Lubin, at the time Aimee Steel, was press secretary to then-Rep. Patrick J. Toomey, a Pennsylvania Republican who is now a senator. She worked in the Cannon House Office Building, and her brother, Deacon Steel, worked for another congressman in the same building.
She and other Toomey aides huddled outside the congressman’s office awaiting a 9 a.m. staff meeting. Breaking news on the office TV drew their attention: A plane had hit one of the World Trade Center towers.
“So we’re all thinking what everyone else is thinking: must be a prop plane,” she said. “And then, we’re all standing there watching this breaking news when we see the second plane come in. I remember the congressman and his chief of staff coming out and everybody standing there with their jaws dropped. We all had the chills.”
Her mom called repeatedly, begging her and her brother to leave Capitol Hill. “She said, ‘Get your brother, and get out of that building,’” Lubin said. “The congressman hadn’t said what to do yet. I called my brother, and he said they were watching.”
Another congressional aide, who was dating a White House staffer at the time, passed along news from her boyfriend, warning them to leave at once because the Pentagon had also been hit. “I remember ripping back the curtain, and you could see in the distance, smoke, and I’m like, ‘I’m out of here,’” recalled Lubin, who is now director of media and political affairs at the lobbying and law firm Holland & Knight. “Then, I remember the congressman coming back and going, ‘Everybody get out of here.’”
Lubin lost track of her brother in the chaos of evacuating Cannon. “It was pandemonium. People were running down the halls. Some of the women were slipping and falling on those marble steps. I remember seeing a couple of people kicking off their shoes and just running,” she said.
She drove alone back to her home in Alexandria. Neither her congressional-issued BlackBerry nor her personal cellphone worked. “I was parked at Rayburn,” she said. “I raced out of there and was one of the last cars, apparently, that they let over the 14th Street Bridge before they closed it. You cross the 14th Street Bridge, but what do you see? You see the Pentagon burning, plumes of smoke and then the wind shifted and this smell came into my car. This is like the end of days.”

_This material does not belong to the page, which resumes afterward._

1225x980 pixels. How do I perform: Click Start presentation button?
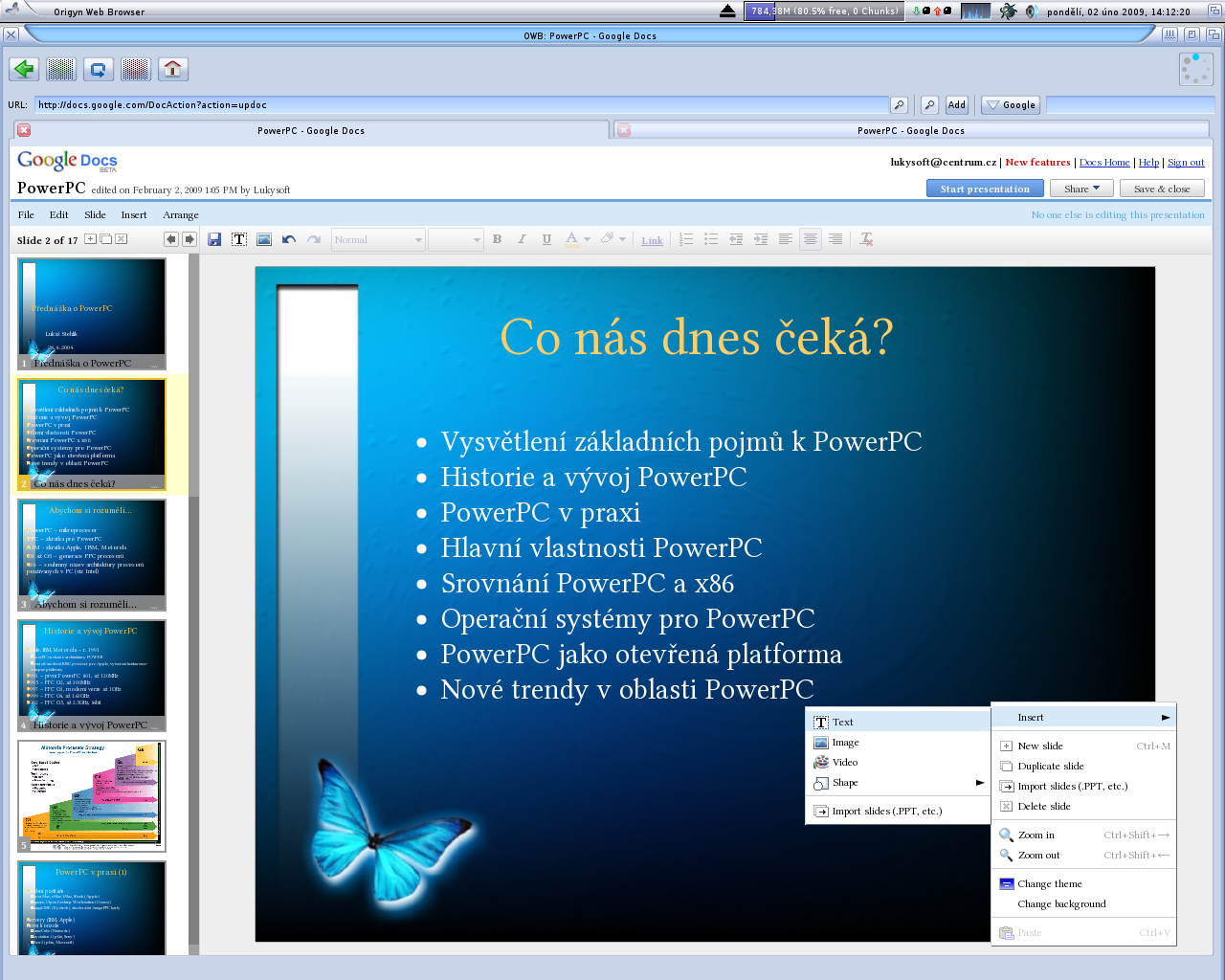point(985,189)
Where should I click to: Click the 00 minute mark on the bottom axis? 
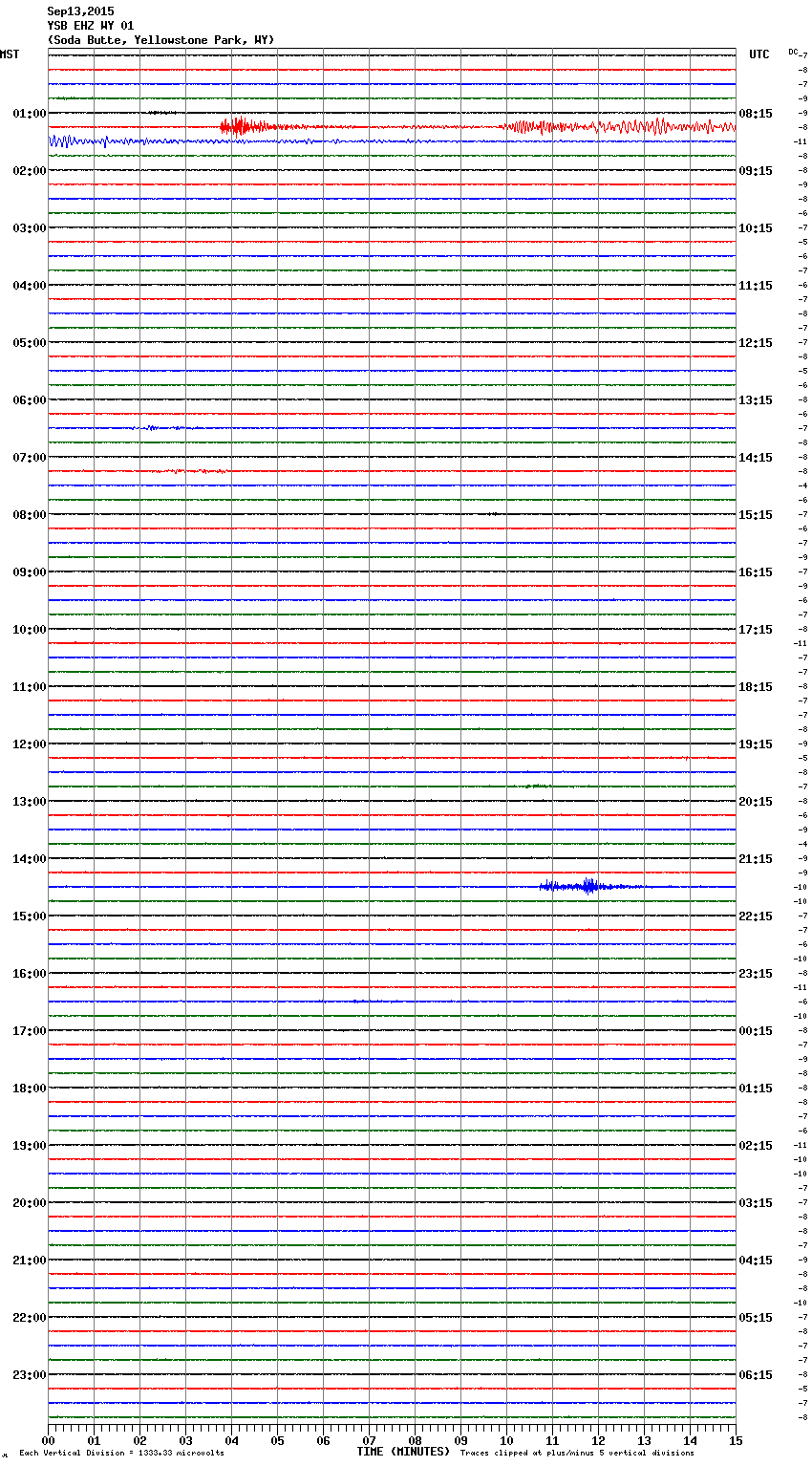(48, 1441)

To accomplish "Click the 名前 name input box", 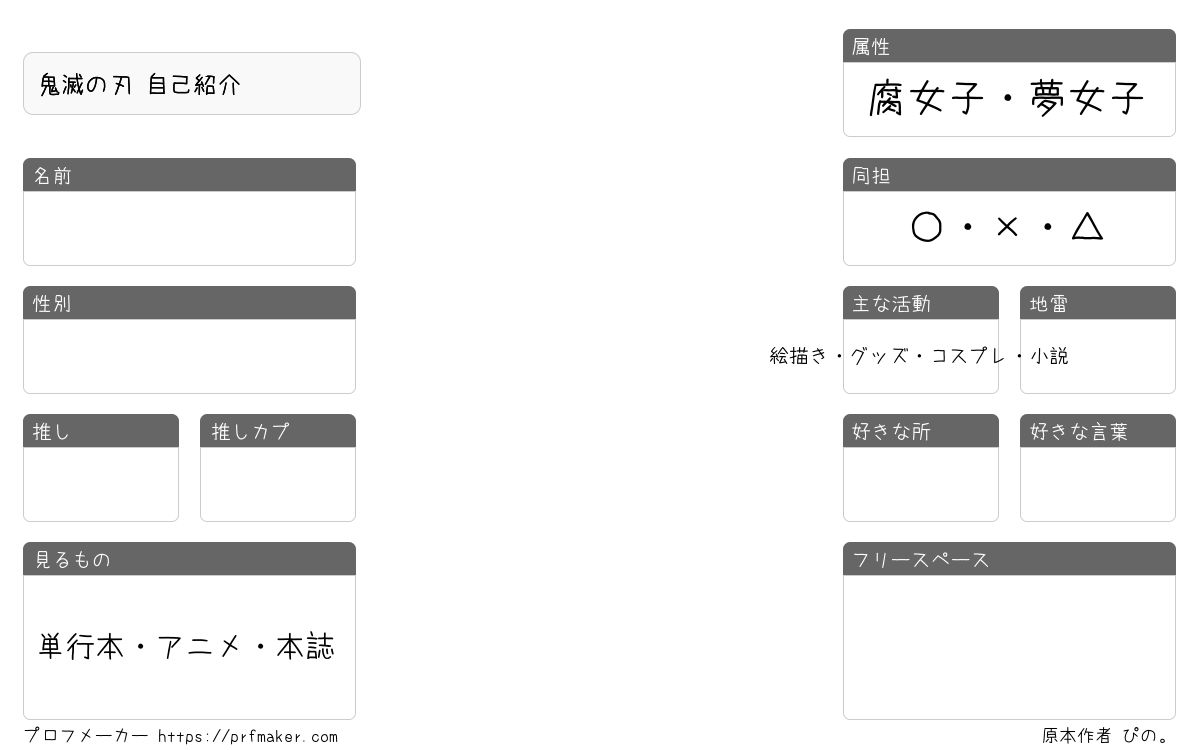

Once home, she spent much of the day trying to connect Toomey with Pennsylvania press outlets, even though she didn’t know where her boss was at first.
Her brother, she learned, had made it to Maryland.
Toomey’s office told all staffers that it was up to them to decide whether they wanted to return to the office the next day, Sept. 12.
“We all independently made the decision to come back,” Lubin said. “I remember coming in, and the way the curtains were, all disheveled because we had ripped them back away from the window.”
It wasn’t until after she evacuated Cannon that Lubin heard the news about flight 93, which crashed in rural Pennsylvania after passengers were said to have fought back their hijackers after learning of the other planes. That flight may have been headed for the Capitol.
“If they hadn’t tried to overcome the terrorists, that plane, who knows, that plane could have taken out the Capitol. I just feel like those people on that plane saved us,” she said.
Lubin left the Hill for a K Street job in 2003, following a common path of Hill aides past and present. Though she didn’t leave the legislative branch because of 9/11, she said she’s grateful that she stopped working in a federal building: “Those memories, they’re always there.”